A strategy for investors who own shares that have decreased in value might be to sell them resulting in the capital loss being crystalised and used to offset future gains in their tax returns.

However, what if you wanted to retain the shares and crystallise the loss? Is this possible? What if you sold the shares and bought them back immediately?

It is likely the tax office will view this kind of activity as a “wash sale”.

What is a Wash Sale?

The Tax office define a wash sale as “an arrangement under which a taxpayer disposes of a capital asset where in substance there is no significant change in the economic exposure to the asset, or in other words where that exposure or interest may be reinstated by the taxpayer, to apply a capital loss or allowable deduction against a capital gain or assessable income already derived or expected to be derived”.

Essentially a wash sale may occur when an asset is sold and repurchased leaving the taxpayer in a similar economic situation but an improvement in their tax position through the addition of a capital loss. Selling shares at a loss on 30 June and then buying the same parcel again on 1 July is an obvious example of a wash sale.

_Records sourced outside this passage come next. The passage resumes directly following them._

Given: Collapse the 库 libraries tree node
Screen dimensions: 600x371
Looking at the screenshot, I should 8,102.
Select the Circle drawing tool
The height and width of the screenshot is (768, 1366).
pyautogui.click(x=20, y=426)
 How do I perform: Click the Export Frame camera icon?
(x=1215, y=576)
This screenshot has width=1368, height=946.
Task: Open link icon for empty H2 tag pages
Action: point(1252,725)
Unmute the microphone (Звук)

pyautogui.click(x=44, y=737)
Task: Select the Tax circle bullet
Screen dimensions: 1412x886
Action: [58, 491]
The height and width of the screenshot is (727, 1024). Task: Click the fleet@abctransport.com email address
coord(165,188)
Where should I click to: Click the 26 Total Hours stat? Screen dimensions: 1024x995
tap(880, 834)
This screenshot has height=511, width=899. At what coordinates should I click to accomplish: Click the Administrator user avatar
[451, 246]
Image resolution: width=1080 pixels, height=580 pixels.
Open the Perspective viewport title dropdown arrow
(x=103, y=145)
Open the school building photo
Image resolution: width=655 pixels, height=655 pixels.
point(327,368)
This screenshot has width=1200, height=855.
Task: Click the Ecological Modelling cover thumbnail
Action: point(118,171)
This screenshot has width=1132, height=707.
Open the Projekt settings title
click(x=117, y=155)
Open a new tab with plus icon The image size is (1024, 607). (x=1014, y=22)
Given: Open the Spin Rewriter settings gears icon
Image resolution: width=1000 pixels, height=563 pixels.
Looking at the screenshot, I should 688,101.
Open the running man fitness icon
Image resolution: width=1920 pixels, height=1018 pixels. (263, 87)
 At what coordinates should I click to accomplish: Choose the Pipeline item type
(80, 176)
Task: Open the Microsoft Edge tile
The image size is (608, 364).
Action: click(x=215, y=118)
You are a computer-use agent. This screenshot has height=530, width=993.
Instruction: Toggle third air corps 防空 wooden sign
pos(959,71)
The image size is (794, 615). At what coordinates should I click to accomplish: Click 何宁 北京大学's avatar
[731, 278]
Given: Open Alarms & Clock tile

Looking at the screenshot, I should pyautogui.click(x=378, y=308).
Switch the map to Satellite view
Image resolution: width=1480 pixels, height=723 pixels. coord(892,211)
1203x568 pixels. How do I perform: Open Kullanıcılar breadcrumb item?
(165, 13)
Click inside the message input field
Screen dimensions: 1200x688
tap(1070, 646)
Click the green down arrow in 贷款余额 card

Penalties for Undertaking a Wash Sale.

If the tax office determine that you have undertaken a wash sale the capital loss will be rejected. This means that not only will you have made a loss on the shares, but you will also lose the ability to offset that loss against any future gains.

Should Investors Fear the Wash Sale Rules?

It is important to note that the Tax office does not specify a timeframe between selling the asset and repurchasing, instead they will look at the overall circumstances and the intention behind the investor’s actions.

Therefore, if you are not selling and buying shares for the sole intention of reducing tax you shouldn’t fear accidently undertaking a wash sale, as the sale and repurchase of shares within a short period may be due to rational investing based on market changes.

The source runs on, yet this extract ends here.